◆ Task prompt:
In the article below on gut health and weight loss, can you reproduce word for word the part that opens with the words containing "How to effectively" and closes with "most gut imbalances."?

◆ Text segment:

● ● ●

Which Comes First? A Healthy Gut or Weight Loss?

DrR Post 1st Gut or Weight Loss1

We know good gut health and healthy body weight go hand-in-hand, but which comes first? Does the gut cause weight loss? Or does a healthy weight and an active lifestyle cause a healthy gut?

Which Comes First? A Healthy Gut or Weight Loss?

The importance of gut health is gaining mainstream attention, and for good reason. Your gut and the microbiota that lives there need to exist in a stable equilibrium to keep you healthy. Imbalanced gut microbiomes have been linked to a whole host of diseases.

Although, with the attention on the importance of gut health, there have been cases of misguided extrapolation, which for the most part are probably done with good intentions.

However, I want to bring this to your attention.

One such incident is the excitement over Firmicutes bacteria and its association with obesity. Researchers found people with lower levels of Firmicutes bacteria and higher levels of Bacteroidetes were significantly less likely to be overweight or obese.

This has led to the belief that gut microbiota manipulation could instigate weight loss of an individual, suggesting losing weight could be as simple as reducing your Firmicutes levels. This is an alluring idea; however, it preys on the insecurities of individuals and subjects them to unnecessary and expensive testing. In reality, the science suggests simple lifestyle changes are all that’s necessary for most people.

Study shows how an active lifestyle improves gut microbiota

A recent study examined the differences in gut microbiota profile between women with active lifestyles and women with sedentary lifestyles.

What this study found was an active lifestyle modified and improved the composition of the gut microbiota. Furthermore, body fat percentage and muscle mass also significantly correlated with beneficial bacteria populations.

The conclusion of this study points out:

“We provide the first demonstration of interdependence between some bacterial genera and sedentary behavior parameters, and show that not only does the dose and type of exercise influence the composition of microbiota, but also the breaking of sedentary behavior.”

This study suggests that an active lifestyle appears to manipulate the gut bacteria in a beneficial way, as opposed to manipulating your gut bacteria to promote weight loss.

Interventions to improve the health of your gut can help with weight loss and optimization of the body, however I want to caution against using gut health manipulation as a quick fix or your only solution.

The key to good gut health is just the right amount of exercise

You see, exercise has a slight immunosuppressive effect, which can be a good thing because we need to prevent our immune system from being overzealous. When the immune system runs rampant, it can cause increased allergic reactions, inflammation, asthma, or worse autoimmune disease.

However, it’s also possible to over train as well. Athletes who over train have a higher incidence of infection due to the physical and psychological stress they place on their body.

How to effectively improve your gut microbiota

The trick is to identify key imbalances or infections and treat those first, then allow the microbiota to balance itself out. Check for imbalances only if you’re struggling with your gut or overall health – if this doesn’t apply to you, skip ahead to see what lifestyle parameters are known to improve gut health.

Common conditions caused by gut microbiota imbalances you should check for include:

  • Small Intestine Bacterial Overgrowth (SIBO)
  • pylori
  • Candida
  • Irritable Bowel Syndrome (IBS)
  • Inflammatory Bowel Disease (IBD)
  • Dysbiosis

If you have any of these conditions, your doctor can help you with clinical interventions. Antibacterial agents and specialized diets are two effective options to help with most gut imbalances.

● ● ●

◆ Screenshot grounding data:
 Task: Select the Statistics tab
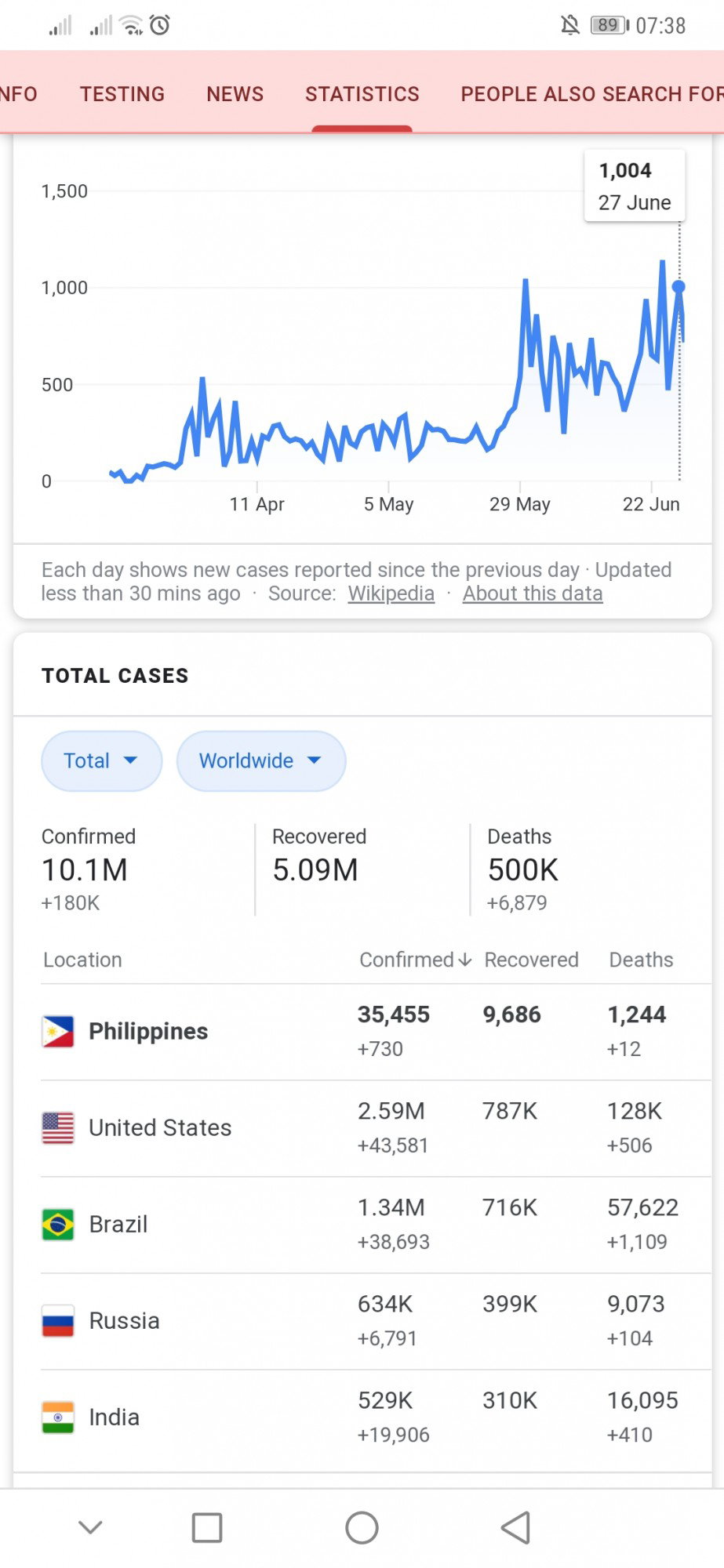coord(362,94)
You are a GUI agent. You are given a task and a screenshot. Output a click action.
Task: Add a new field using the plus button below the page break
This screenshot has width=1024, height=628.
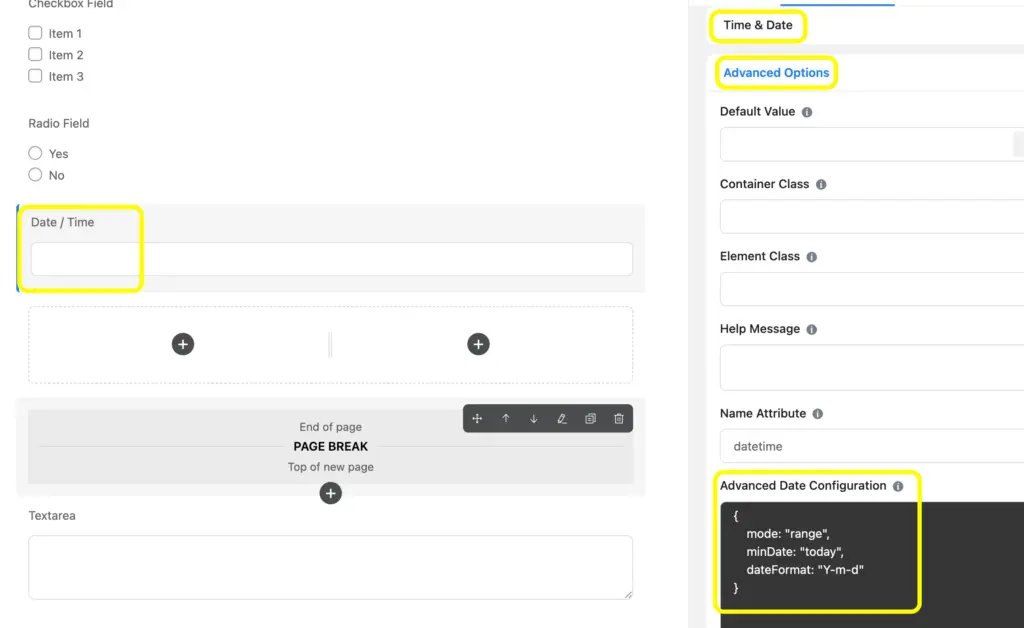[331, 493]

● ● ●

◆ Completed exercise:
How to effectively improve your gut microbiota

The trick is to identify key imbalances or infections and treat those first, then allow the microbiota to balance itself out. Check for imbalances only if you’re struggling with your gut or overall health – if this doesn’t apply to you, skip ahead to see what lifestyle parameters are known to improve gut health.

Common conditions caused by gut microbiota imbalances you should check for include:

  • Small Intestine Bacterial Overgrowth (SIBO)
  • pylori
  • Candida
  • Irritable Bowel Syndrome (IBS)
  • Inflammatory Bowel Disease (IBD)
  • Dysbiosis

If you have any of these conditions, your doctor can help you with clinical interventions. Antibacterial agents and specialized diets are two effective options to help with most gut imbalances.